* TEXT PASSAGE *
(begin)

Huh? As I read the ipath code I am passing you the value that needs to go
into ipath->int_config and thus into dd->ipath_kregs->kr_interrupt_config.

Sure it is coming as 2 32bit words instead of a one big 64 bit one, but
that is simple to fix.

If your card doesn't pay attention to configuration space access cycles then
there should be no reason to write the value there. If your card does pay
attention to the configuration space access cycles it should be trivial to
make this work.

Please stop getting stuck on your existing hack that only put in the vector
number and didn't put in any of the other interrupt routing information.

If you really need to write to both the config space registers and your
magic shadow copy of the register I can certainly do the config space
writes for you. I just figured it would be more efficient not to.

Eric

2006-11-07 17:37:10

by Dave Olson

[permalink] [raw]
Subject: Re: 2.6.19-rc4: known unfixed regressions (v3)

On Tue, 7 Nov 2006, Eric W. Biederman wrote:
| Huh? As I read the ipath code I am passing you the value that needs to go
| into ipath->int_config and thus into dd->ipath_kregs->kr_interrupt_config.

Yes.

| Sure it is coming as 2 32bit words instead of a one big 64 bit one, but
| that is simple to fix.

It would be cleaner, but not absolutely necessary.

| If your card doesn't pay attention to configuration space access cycles then
| there should be no reason to write the value there. If your card does pay
| attention to the configuration space access cycles it should be trivial to
| make this work.

The card does pay attention, and other programs such as lspci and the
like also look at the config space. They should definitely be kept
in sync, and config writes are fairly cheap, anyway.

| If you really need to write to both the config space registers and your
| magic shadow copy of the register I can certainly do the config space
| writes for you. I just figured it would be more efficient not to.

The HT layer should always do the config updates, since you are trying
to clean up that layer. Only the "extra" stuff (if any) should be done by
the callback.

Dave Olson
[email protected]

2006-11-07 18:01:19

by Bryan O'Sullivan

[permalink] [raw]
Subject: Re: 2.6.19-rc4: known unfixed regressions (v3)

Eric W. Biederman wrote:

> If you really need to write to both the config space registers and your
> magic shadow copy of the register I can certainly do the config space
> writes for you. I just figured it would be more efficient not to.

Yes, we need to do both.

I've got code that refactors your patch a little as I try to get the
driver happy, but so far it's not seeing any interrupts. I'll keep you
posted.

<b

2006-11-07 18:21:17

by Eric W. Biederman

[permalink] [raw]
Subject: Re: 2.6.19-rc4: known unfixed regressions (v3)

Dave Olson <[email protected]> writes:

> On Tue, 7 Nov 2006, Eric W. Biederman wrote:
> | Huh? As I read the ipath code I am passing you the value that needs to go
> | into ipath->int_config and thus into dd->ipath_kregs->kr_interrupt_config.
>
> Yes.
>
> | Sure it is coming as 2 32bit words instead of a one big 64 bit one, but
> | that is simple to fix.

(end)

* REQUIRED TASK 1 *
List every date-and-time stamp that appears in the mailing-list thread on ipath interrupt configuration.
* REQUIRED TASK 2 *
Write the next part of the mailing-list thread on ipath interrupt configuration, continuing from the last quoted line.

* EXTRACTED ENTRIES *
(begin)

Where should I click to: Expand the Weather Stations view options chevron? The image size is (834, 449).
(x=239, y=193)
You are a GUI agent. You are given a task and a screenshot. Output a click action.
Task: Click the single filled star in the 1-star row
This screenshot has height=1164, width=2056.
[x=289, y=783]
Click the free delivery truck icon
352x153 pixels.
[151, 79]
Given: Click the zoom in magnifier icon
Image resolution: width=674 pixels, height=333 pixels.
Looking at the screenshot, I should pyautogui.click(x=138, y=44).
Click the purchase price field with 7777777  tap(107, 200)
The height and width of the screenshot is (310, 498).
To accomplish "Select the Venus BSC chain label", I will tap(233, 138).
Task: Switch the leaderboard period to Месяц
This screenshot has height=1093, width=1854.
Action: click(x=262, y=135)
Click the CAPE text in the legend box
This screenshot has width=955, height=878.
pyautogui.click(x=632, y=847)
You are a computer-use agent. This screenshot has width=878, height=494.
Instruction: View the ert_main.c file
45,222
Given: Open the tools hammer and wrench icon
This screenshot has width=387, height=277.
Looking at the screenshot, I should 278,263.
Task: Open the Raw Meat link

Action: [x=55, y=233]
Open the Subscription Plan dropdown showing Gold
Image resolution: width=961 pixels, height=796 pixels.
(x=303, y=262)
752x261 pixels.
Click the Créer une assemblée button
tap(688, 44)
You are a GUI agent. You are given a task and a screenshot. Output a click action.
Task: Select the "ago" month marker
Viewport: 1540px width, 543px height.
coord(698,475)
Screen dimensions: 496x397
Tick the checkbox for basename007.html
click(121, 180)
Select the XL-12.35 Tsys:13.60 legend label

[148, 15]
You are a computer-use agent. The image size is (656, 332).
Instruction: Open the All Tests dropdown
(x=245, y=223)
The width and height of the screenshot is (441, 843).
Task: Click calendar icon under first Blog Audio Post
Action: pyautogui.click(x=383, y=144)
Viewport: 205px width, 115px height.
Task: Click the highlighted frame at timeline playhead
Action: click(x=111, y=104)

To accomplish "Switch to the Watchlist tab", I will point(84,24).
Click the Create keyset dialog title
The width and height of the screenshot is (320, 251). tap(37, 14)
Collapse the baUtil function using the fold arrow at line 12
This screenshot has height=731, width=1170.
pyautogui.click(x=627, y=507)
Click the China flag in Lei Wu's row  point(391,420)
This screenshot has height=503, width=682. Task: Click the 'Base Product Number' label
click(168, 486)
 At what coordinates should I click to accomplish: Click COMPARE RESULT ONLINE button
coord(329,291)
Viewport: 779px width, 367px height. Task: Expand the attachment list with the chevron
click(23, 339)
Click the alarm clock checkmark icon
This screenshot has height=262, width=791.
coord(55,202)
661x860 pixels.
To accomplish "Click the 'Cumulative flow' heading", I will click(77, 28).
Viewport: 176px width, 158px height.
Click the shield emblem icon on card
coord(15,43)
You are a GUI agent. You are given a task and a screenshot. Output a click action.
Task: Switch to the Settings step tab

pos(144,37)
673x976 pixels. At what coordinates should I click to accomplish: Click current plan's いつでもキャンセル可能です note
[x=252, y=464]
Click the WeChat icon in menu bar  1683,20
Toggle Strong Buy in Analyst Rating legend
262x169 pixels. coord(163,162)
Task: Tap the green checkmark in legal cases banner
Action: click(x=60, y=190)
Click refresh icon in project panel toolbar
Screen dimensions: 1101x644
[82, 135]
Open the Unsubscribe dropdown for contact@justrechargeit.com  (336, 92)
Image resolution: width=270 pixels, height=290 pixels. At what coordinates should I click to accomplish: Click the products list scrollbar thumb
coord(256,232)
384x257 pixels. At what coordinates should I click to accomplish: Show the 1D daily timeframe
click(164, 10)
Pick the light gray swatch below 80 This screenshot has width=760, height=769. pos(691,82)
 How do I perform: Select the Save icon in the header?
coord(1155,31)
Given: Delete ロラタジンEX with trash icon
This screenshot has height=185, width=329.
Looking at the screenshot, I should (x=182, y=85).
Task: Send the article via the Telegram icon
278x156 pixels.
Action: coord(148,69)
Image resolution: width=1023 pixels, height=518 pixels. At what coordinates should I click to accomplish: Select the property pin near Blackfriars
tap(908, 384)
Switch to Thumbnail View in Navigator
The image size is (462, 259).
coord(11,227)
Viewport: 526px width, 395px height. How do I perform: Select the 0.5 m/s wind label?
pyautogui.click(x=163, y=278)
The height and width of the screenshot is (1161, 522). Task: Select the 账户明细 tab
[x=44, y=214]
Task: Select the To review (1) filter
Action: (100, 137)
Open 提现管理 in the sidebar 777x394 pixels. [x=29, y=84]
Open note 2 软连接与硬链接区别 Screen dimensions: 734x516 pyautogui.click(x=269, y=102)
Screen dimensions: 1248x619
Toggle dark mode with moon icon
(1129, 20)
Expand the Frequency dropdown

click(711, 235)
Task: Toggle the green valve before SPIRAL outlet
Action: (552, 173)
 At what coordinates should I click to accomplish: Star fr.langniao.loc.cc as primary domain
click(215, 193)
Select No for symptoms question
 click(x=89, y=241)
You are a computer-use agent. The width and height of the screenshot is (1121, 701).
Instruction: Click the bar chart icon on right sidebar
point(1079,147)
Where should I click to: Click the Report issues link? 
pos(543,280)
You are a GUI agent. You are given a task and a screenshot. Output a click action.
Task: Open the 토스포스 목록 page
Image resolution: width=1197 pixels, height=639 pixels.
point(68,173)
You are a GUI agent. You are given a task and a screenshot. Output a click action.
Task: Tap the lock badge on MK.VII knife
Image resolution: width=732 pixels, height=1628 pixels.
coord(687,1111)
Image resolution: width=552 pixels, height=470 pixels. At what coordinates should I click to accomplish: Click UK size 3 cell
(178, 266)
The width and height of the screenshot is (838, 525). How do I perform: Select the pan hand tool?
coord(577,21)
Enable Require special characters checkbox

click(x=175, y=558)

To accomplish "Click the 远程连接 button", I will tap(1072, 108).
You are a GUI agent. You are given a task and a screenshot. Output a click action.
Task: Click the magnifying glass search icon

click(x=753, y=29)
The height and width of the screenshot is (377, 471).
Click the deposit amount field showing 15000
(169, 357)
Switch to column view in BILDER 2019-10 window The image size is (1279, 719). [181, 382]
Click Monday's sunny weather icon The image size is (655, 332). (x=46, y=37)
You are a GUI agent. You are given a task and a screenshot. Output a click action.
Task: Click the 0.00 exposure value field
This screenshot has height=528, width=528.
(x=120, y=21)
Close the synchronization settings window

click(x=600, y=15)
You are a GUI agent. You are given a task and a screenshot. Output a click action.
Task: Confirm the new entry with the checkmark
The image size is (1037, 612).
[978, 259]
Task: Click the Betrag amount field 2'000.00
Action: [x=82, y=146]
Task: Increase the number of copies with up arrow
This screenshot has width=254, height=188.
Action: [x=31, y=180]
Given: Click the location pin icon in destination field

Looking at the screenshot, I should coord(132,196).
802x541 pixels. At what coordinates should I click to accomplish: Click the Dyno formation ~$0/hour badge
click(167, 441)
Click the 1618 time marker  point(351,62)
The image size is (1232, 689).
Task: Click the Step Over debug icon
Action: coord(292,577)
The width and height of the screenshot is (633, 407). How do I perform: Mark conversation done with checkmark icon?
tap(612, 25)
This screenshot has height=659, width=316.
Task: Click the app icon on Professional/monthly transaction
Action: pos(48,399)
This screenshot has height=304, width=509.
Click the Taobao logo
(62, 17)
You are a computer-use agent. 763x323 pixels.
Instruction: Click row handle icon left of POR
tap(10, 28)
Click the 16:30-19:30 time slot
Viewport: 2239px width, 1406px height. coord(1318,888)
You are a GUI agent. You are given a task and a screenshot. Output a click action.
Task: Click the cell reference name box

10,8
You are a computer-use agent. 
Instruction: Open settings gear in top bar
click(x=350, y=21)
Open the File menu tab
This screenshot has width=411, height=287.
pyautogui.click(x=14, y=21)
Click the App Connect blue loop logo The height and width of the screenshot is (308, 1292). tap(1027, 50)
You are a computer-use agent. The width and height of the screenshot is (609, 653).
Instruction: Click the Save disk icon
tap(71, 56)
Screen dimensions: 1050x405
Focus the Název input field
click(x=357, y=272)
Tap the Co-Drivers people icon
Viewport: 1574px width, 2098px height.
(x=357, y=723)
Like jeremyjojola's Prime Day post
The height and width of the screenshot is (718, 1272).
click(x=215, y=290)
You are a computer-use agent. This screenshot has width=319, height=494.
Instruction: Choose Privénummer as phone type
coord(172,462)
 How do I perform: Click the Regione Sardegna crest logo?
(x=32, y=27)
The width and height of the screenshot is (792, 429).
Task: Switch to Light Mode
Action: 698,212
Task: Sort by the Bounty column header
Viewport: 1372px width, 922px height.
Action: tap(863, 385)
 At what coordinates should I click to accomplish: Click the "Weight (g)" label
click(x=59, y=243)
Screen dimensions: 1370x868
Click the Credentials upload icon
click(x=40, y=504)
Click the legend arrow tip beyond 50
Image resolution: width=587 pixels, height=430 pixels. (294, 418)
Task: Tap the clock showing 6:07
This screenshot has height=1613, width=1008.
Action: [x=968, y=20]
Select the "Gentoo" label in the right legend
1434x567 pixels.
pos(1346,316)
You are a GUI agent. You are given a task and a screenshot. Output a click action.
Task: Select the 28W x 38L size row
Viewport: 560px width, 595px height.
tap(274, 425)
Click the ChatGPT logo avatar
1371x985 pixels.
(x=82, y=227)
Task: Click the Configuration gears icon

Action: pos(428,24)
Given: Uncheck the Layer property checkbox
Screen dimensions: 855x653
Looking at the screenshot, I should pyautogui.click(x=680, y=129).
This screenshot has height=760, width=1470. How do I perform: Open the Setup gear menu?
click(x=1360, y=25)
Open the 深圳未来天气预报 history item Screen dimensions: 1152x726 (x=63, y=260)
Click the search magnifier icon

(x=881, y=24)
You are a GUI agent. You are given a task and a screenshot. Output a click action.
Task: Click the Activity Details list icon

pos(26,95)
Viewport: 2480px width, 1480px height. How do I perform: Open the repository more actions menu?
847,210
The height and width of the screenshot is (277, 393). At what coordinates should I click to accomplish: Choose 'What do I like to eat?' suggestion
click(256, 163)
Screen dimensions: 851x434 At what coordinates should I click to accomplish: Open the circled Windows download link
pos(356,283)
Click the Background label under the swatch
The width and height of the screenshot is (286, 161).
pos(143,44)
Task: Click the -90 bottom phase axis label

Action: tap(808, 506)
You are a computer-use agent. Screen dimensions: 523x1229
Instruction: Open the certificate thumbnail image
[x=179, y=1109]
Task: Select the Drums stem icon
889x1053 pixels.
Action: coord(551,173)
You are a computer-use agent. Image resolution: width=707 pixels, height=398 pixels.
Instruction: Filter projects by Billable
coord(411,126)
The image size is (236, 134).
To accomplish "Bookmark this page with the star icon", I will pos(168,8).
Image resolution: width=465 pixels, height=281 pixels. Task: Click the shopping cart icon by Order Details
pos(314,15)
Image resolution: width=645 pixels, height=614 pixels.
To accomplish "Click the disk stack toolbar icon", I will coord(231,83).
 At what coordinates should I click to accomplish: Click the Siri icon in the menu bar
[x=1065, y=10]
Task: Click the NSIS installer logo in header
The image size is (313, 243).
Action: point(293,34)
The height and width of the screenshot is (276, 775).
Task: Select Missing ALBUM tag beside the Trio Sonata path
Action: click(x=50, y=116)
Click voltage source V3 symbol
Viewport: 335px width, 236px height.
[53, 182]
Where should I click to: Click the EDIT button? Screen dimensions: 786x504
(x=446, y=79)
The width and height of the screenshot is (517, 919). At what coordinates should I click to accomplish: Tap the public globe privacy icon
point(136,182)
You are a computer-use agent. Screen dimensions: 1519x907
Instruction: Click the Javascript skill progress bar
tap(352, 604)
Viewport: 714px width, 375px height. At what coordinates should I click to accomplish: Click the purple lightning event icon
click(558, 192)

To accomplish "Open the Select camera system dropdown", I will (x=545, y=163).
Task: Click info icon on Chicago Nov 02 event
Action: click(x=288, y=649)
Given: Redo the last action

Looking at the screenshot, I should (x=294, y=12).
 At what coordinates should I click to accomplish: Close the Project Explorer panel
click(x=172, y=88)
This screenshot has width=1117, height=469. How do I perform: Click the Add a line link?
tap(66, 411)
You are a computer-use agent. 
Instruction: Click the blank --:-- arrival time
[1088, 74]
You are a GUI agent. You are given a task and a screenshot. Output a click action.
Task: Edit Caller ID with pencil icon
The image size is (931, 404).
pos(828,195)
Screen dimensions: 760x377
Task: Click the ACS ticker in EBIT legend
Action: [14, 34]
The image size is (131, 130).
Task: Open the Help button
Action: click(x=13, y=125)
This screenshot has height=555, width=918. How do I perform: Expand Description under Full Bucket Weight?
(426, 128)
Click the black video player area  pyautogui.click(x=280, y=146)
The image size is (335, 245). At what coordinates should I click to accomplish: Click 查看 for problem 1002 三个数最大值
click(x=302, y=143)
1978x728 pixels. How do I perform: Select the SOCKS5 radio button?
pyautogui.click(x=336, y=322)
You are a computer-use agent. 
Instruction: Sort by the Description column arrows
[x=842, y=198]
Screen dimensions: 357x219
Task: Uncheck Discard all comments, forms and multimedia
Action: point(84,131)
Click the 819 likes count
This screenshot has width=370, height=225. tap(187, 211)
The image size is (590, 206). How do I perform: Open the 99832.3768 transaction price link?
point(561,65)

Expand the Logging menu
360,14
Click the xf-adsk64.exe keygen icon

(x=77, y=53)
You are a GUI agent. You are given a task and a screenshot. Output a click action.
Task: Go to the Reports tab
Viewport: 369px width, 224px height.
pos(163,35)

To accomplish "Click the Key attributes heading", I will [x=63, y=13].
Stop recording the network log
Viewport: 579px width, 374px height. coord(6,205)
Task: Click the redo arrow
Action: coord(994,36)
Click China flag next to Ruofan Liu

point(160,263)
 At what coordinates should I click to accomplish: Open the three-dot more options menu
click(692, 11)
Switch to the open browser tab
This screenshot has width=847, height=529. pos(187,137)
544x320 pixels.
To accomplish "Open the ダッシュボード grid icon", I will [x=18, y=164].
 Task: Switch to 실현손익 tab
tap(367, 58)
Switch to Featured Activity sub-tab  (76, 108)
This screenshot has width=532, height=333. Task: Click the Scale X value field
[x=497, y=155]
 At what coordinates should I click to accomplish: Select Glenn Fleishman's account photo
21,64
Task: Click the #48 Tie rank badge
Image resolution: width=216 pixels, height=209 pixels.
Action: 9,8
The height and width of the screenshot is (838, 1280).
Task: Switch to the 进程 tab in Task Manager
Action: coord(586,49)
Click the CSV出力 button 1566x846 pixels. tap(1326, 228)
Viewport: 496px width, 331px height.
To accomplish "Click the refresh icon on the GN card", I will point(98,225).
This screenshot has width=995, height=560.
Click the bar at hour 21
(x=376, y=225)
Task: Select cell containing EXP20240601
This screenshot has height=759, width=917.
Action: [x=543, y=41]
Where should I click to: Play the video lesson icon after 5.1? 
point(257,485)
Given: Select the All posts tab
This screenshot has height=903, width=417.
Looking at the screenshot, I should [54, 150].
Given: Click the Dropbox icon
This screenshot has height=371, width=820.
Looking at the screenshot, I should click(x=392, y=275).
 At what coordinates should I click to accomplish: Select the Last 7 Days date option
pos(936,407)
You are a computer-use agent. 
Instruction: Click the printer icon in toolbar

(end)

* WRITTEN ANSWER 1 *
2006-11-07 17:37:10
2006-11-07 18:01:19
2006-11-07 18:21:17

* WRITTEN ANSWER 2 *
>
> It would be cleaner, but not absolutely necessary.
>
> | If your card doesn't pay attention to configuration space access cycles then
> | there should be no reason to write the value there. If your card does pay
> | attention to the configuration space access cycles it should be trivial to
> | make this work.
>
> The card does pay attention, and other programs such as lspci and the
> like also look at the config space. They should definitely be kept
> in sync, and config writes are fairly cheap, anyway.

Well this is a rathole so it really isn't safe for lspci to play with
(races with the kernel accessing it)

This hole concept of you having the register but not connecting it up on
the card is rather bizarre.

> | If you really need to write to both the config space registers and your
> | magic shadow copy of the register I can certainly do the config space
> | writes for you. I just figured it would be more efficient not to.
>
> The HT layer should always do the config updates, since you are trying
> to clean up that layer. Only the "extra" stuff (if any) should be done by
> the callback.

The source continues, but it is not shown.